Слышно, как кричит в коридоре: «Слишком много людей у нас обедает». А это всё родные – его и Анны Евгеньевны. Когда-то за столом он произнес такую фразу: «Масло только для Иры». Это было при моем Левушке. Мальчик не знал куда глаза девать.

– Как же вы все это выдерживали? – спросила я.

– Я все могу выдержать.

(«А хорошо ли это?» – подумала я.)

Пришла Рахиль Ароновна28. Анна Андреевна оживилась и заговорила о другом.

– Меня приглашают на брюсовский юбилей. Выступить с воспоминаниями.

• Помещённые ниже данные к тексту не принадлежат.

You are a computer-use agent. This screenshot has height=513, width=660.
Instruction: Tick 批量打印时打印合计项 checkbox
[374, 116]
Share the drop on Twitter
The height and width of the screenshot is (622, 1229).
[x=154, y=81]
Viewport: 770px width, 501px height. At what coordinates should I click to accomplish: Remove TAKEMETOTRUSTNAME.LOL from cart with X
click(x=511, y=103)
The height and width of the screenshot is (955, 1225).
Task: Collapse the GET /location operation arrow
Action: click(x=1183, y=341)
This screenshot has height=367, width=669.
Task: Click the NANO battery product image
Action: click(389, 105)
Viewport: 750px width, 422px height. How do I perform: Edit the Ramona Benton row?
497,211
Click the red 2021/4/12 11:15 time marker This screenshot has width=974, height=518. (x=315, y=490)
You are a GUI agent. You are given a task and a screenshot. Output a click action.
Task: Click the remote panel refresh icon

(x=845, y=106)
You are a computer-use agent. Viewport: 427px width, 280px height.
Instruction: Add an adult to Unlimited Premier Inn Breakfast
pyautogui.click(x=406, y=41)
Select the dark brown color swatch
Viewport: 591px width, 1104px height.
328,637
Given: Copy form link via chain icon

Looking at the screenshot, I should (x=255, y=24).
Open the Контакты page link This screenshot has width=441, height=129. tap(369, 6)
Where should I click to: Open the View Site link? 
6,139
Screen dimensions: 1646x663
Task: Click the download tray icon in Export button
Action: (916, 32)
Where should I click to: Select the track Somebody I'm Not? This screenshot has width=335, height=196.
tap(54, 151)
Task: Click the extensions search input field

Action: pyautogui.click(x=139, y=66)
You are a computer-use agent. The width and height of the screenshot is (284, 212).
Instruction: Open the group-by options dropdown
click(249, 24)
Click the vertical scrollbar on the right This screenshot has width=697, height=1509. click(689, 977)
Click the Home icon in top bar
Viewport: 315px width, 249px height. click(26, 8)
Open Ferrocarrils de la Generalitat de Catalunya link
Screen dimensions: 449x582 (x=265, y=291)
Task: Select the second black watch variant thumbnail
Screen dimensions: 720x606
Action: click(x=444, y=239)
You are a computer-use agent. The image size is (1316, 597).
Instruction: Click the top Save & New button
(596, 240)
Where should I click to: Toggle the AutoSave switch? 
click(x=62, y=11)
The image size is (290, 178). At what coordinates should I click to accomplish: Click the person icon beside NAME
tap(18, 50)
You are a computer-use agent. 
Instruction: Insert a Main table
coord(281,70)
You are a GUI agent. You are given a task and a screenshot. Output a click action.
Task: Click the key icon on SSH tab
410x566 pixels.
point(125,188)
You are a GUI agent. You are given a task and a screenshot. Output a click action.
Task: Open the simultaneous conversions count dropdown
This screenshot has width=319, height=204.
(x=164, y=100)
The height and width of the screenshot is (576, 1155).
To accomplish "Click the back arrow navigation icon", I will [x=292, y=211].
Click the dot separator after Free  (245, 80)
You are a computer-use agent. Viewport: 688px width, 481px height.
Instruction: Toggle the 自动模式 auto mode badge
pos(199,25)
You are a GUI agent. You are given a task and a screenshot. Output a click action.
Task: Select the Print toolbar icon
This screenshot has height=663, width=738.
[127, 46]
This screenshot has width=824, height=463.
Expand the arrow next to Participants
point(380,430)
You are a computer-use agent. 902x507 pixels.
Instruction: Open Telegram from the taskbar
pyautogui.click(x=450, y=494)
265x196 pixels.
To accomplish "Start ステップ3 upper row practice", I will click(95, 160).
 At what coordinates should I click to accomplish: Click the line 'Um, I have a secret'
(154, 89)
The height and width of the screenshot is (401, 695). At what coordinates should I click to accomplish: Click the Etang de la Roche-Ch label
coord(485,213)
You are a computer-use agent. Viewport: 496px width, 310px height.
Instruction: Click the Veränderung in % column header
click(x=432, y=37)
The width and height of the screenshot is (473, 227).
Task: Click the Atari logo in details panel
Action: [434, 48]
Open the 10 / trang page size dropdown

– Но ведь вы – как и я – его не любите, кажется? – спросила я.

– Лично с ним я не была знакома, а стихов его не люблю и прозы тоже29. В стихах и Гелиоглобал, и Дионис – и притом никакого образа, ничего. Ни образа поэта, ни образа героя. Стихи о разном, а все похожи одно на другое. И какое высокое мнение о себе: культуртрегер, европейская образованность… В действительности никакой образованности, перевел эпиграф к пушкинскому «Пажу»: «Это возраст херувима» – вместо Керубино! Писал статьи о теории поэзии и вдруг в письме проговорился: «собираюсь прочесть «Art poetique» Буало»… Да как же смел писать, не прочитав? Образованность! А письма какие скучные. Я читала его письма к Коле в Париж. В них, между прочим, он настойчиво рекомендует Коле не встречаться с Вячеславом Ивановым: хотел, видно, сохранить за собой подающих надежды из молодых. А Вячеслав Иванов умница, великолепно образованный человек, тончайший, мудрейший. Через некоторое время Коля написал Брюсову: «Познакомился с Вячеславом Ивановым и только теперь понимаю, что такое стихи…»30. По дневнику видно, какой дурной был человек. Одна запись: «Под видом массажа крутил руки брату».